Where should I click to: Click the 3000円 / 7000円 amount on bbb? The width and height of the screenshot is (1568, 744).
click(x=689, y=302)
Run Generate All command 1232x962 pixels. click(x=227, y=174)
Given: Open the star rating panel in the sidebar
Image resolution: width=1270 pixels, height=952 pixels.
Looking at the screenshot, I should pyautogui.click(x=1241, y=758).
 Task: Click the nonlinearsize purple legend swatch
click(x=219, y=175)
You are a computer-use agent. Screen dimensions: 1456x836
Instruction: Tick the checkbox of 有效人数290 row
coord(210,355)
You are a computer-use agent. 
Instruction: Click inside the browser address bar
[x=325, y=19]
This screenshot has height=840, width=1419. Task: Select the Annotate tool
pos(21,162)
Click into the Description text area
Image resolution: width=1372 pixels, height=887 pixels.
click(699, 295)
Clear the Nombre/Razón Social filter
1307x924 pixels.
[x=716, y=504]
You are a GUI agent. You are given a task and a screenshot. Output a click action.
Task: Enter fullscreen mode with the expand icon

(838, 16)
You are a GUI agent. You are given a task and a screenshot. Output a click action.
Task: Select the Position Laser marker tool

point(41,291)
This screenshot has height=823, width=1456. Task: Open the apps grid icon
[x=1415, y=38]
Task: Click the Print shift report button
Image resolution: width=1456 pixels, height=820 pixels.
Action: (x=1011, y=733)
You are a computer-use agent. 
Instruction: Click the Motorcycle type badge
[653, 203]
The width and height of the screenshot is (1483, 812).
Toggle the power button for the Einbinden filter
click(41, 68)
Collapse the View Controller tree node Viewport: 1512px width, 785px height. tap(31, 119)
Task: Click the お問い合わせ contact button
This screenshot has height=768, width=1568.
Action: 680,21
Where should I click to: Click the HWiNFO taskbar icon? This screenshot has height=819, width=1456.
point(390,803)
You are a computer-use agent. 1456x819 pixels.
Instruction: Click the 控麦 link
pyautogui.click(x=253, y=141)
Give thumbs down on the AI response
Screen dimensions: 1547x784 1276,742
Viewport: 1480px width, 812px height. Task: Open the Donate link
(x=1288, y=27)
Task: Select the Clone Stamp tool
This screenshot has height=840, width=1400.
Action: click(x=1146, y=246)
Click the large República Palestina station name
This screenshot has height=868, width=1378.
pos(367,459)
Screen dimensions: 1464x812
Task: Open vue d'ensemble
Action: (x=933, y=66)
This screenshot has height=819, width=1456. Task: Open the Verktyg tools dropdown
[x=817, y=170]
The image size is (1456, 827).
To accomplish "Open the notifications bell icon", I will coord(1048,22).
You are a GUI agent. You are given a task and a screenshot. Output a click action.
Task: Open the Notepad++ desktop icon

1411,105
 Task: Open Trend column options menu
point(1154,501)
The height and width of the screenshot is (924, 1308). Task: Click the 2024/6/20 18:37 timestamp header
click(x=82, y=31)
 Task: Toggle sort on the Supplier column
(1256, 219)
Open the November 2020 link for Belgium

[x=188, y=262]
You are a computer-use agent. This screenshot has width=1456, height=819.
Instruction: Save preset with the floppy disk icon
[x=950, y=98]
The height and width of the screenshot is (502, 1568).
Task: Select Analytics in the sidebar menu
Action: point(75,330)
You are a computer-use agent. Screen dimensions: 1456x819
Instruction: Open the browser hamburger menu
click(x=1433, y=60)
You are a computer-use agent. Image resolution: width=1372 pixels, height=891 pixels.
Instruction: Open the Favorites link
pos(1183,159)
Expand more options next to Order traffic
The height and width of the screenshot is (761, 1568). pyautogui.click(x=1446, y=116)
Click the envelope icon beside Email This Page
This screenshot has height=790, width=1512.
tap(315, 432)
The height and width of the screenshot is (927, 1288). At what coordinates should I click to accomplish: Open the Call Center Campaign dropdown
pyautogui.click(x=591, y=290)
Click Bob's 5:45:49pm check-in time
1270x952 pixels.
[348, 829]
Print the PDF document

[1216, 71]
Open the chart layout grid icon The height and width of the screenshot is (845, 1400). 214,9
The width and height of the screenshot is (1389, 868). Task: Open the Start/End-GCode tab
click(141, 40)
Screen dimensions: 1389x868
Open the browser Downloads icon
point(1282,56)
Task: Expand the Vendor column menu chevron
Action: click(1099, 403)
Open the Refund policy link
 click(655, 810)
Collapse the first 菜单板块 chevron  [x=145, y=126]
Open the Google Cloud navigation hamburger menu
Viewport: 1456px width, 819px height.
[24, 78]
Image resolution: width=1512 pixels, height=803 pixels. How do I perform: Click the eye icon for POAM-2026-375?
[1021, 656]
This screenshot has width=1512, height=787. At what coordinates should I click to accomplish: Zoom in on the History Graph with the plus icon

◆ **Assigned task**
Your answer should be the exact lines above from the one with "This screenshot has height=823, width=1456." through the one with "You are a computer-use agent. 1456x819", both included, and nothing besides.

◆ **Output for this exercise**
This screenshot has height=823, width=1456. Task: Open the apps grid icon
[x=1415, y=38]
Task: Click the Print shift report button
Image resolution: width=1456 pixels, height=820 pixels.
Action: (x=1011, y=733)
You are a computer-use agent. 
Instruction: Click the Motorcycle type badge
[653, 203]
The width and height of the screenshot is (1483, 812).
Toggle the power button for the Einbinden filter
click(41, 68)
Collapse the View Controller tree node Viewport: 1512px width, 785px height. tap(31, 119)
Task: Click the お問い合わせ contact button
This screenshot has height=768, width=1568.
Action: 680,21
Where should I click to: Click the HWiNFO taskbar icon? This screenshot has height=819, width=1456.
point(390,803)
You are a computer-use agent. 1456x819 pixels.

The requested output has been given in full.